● **Collected data**:
··········

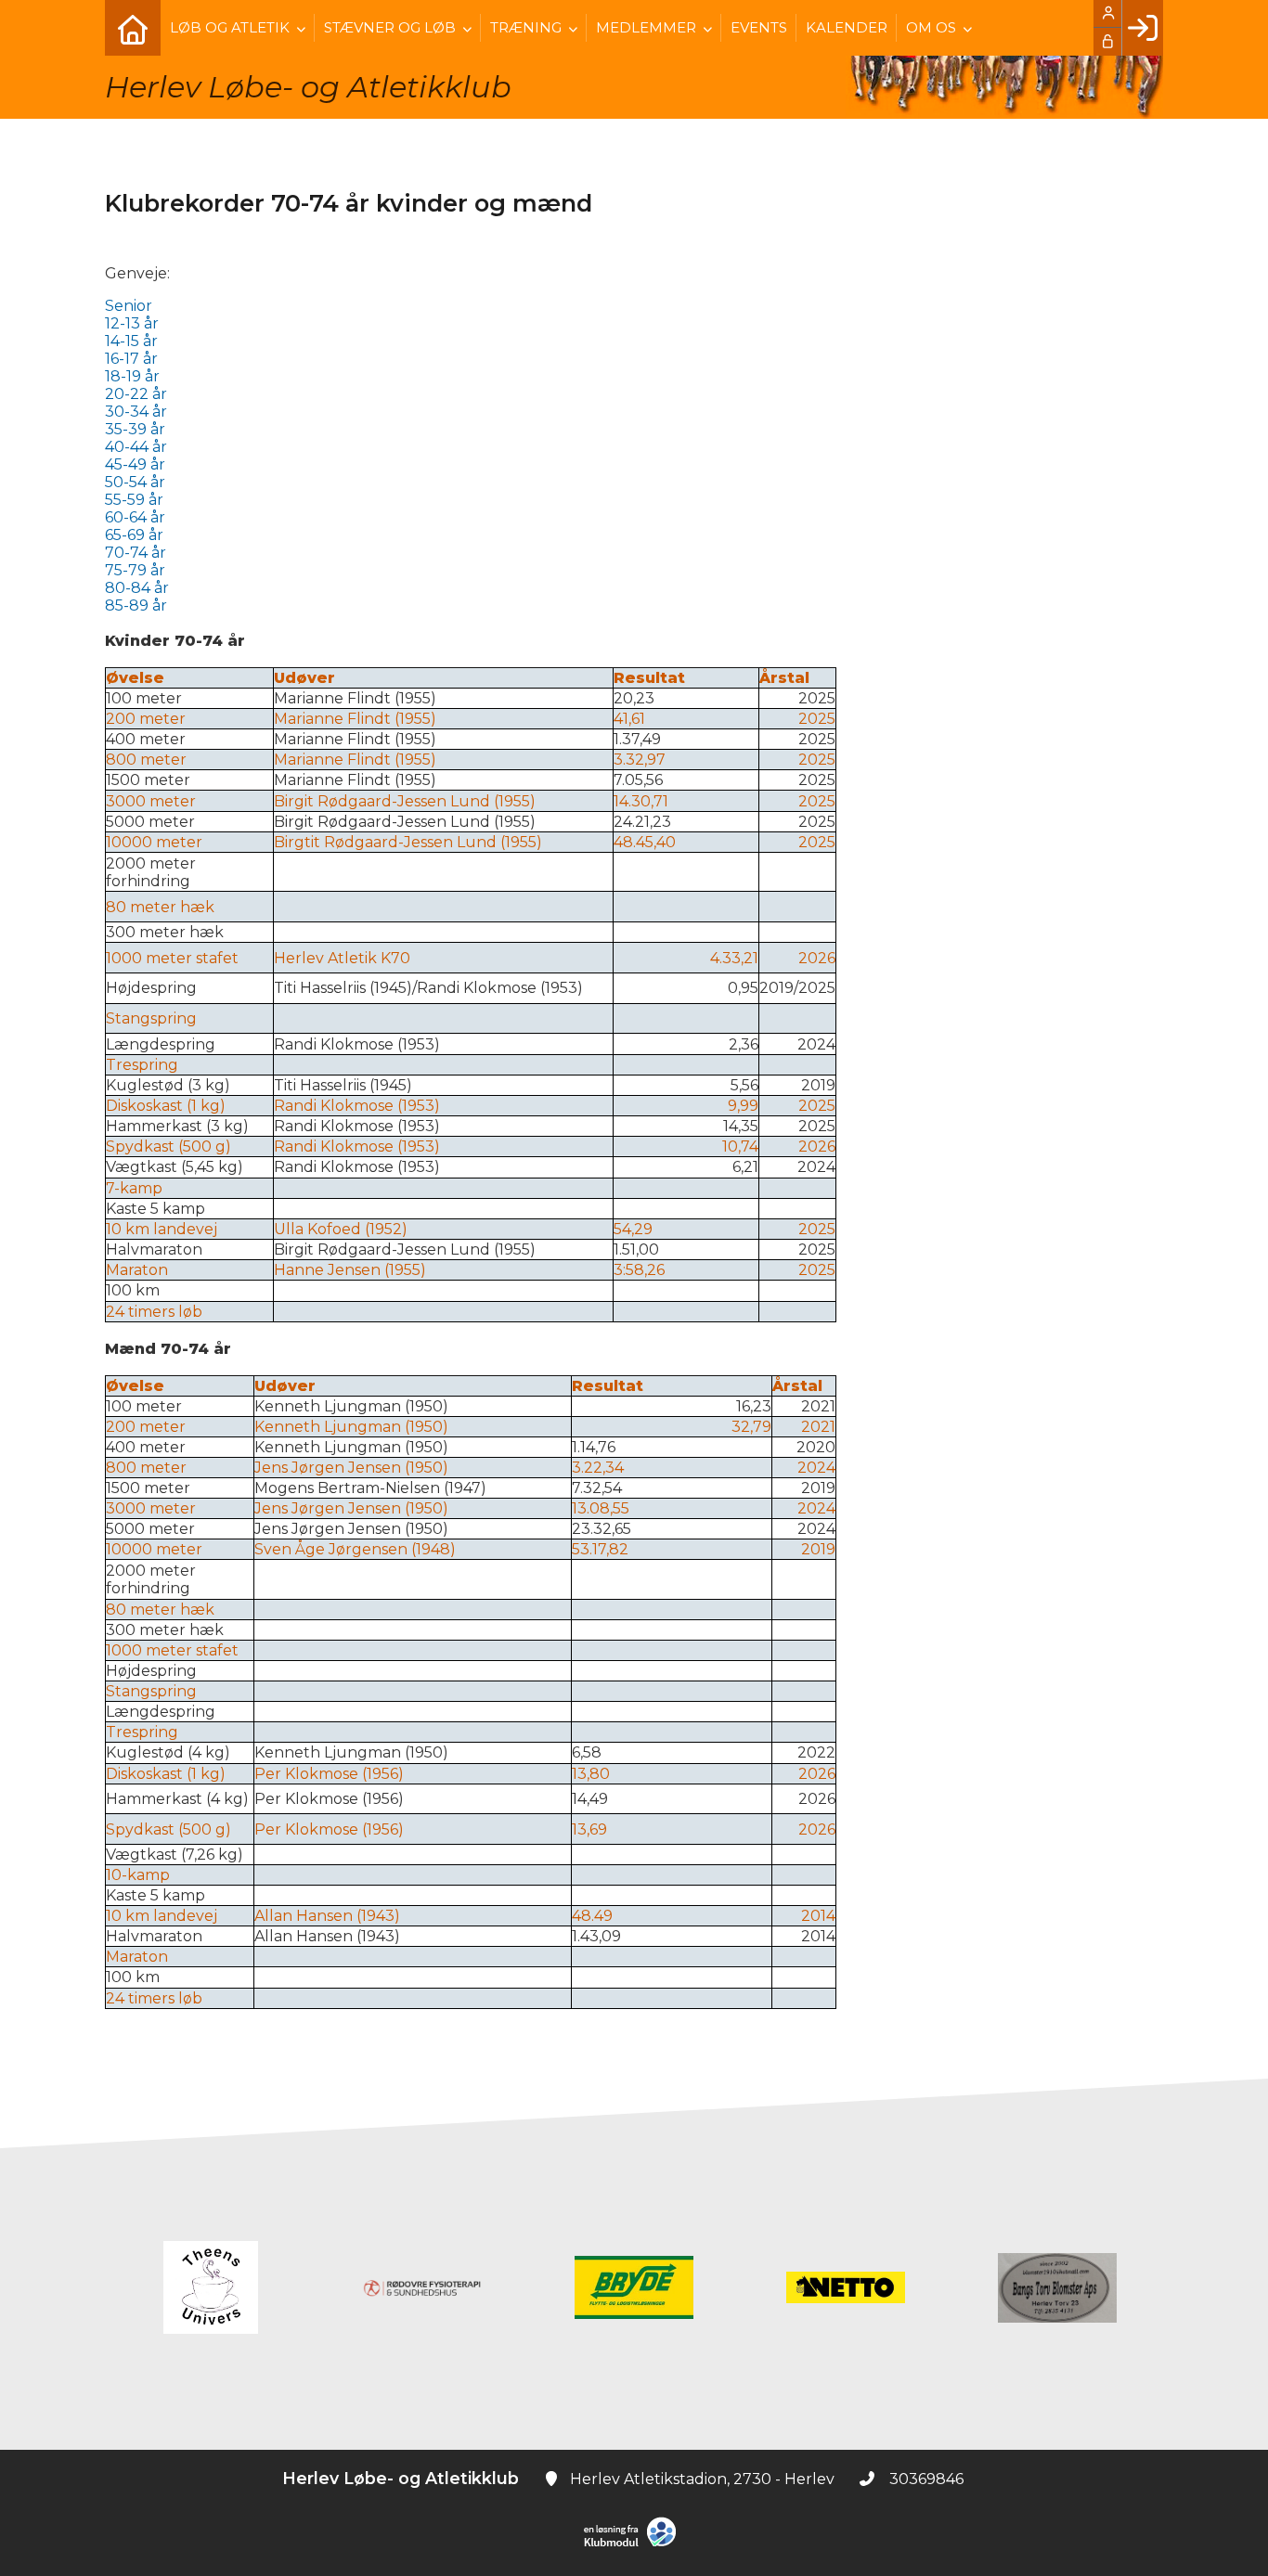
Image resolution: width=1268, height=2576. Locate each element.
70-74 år (135, 552)
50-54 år (135, 482)
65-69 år (134, 535)
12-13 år (132, 323)
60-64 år (135, 517)
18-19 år (132, 376)
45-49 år (135, 464)
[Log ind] (1142, 28)
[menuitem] (133, 28)
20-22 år (136, 394)
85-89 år (136, 605)
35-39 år (135, 429)
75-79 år (137, 570)
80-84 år (137, 588)
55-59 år (134, 500)
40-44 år (136, 447)
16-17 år (131, 358)
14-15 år (131, 341)
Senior (128, 306)
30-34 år (136, 411)
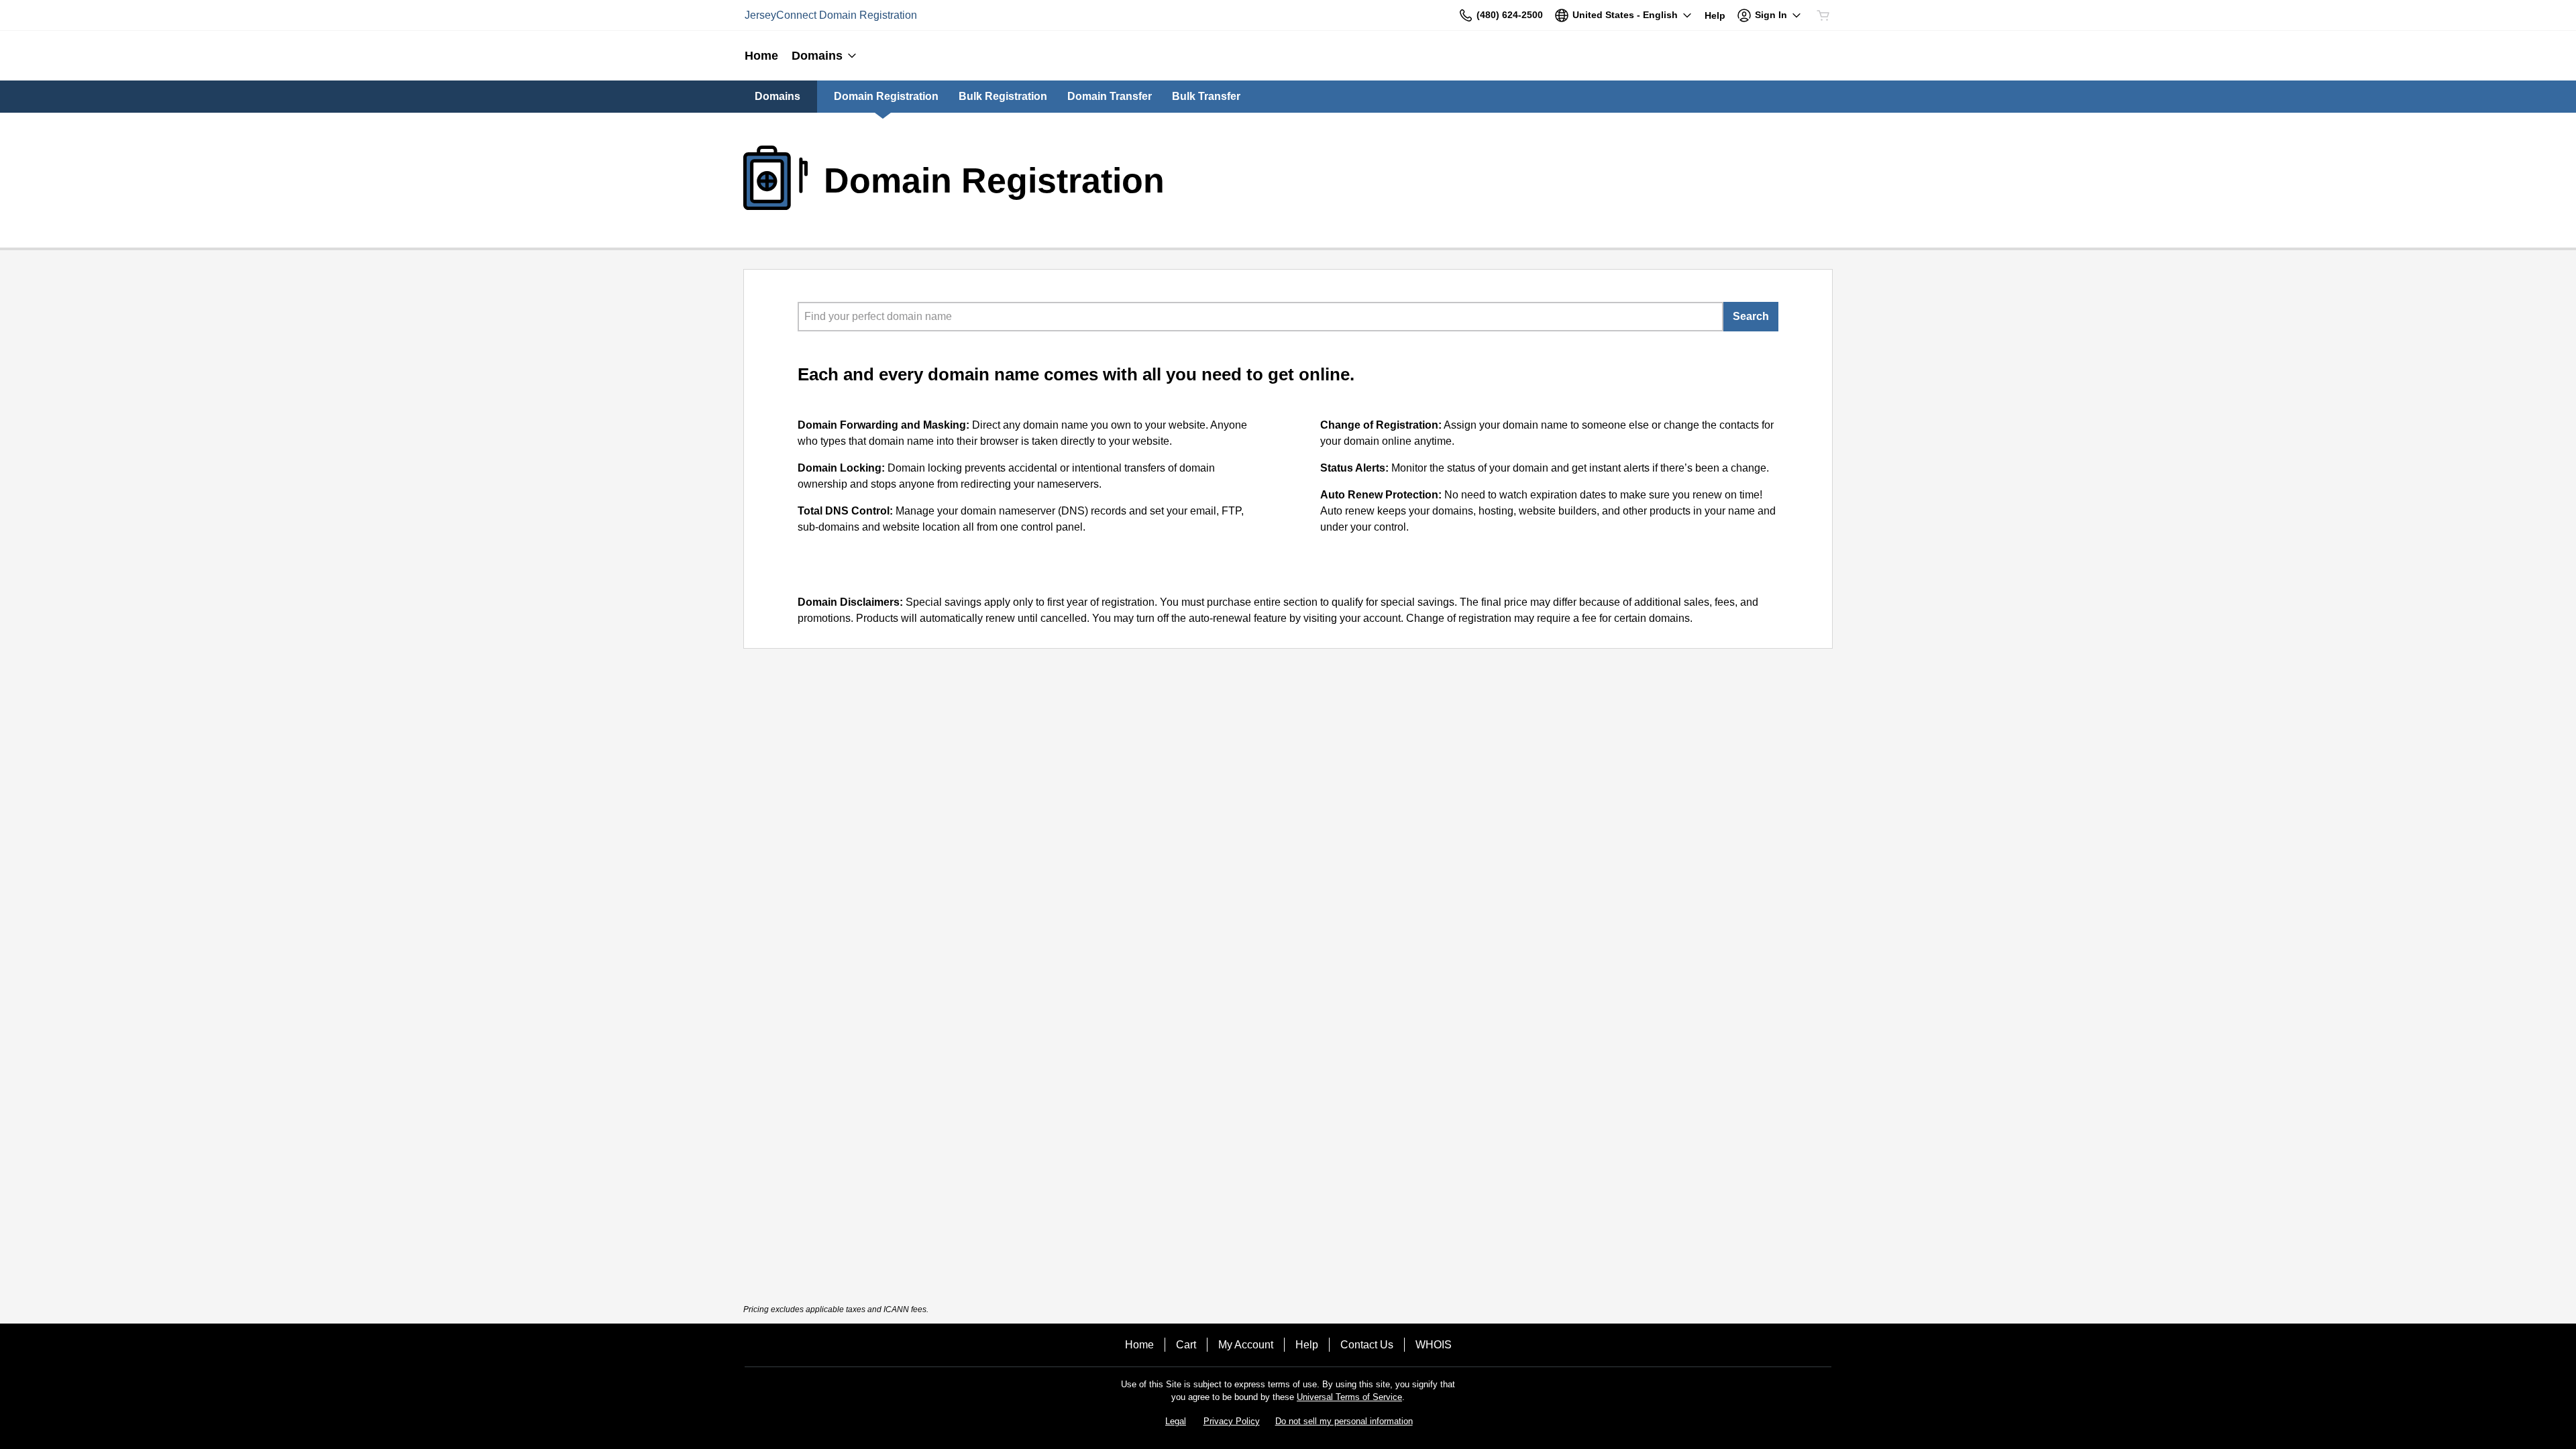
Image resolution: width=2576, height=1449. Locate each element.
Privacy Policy (1231, 1421)
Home (1139, 1344)
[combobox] (1260, 316)
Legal (1175, 1421)
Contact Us (1366, 1344)
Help (1306, 1344)
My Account (1245, 1344)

··········

● **YOUR ASSIGNMENT**: Every line above holding the string "element" should be listed.

● **TASK SOLUTION**:
Image resolution: width=1268, height=2576. Locate each element.
Image resolution: width=2576, height=1449. Locate each element.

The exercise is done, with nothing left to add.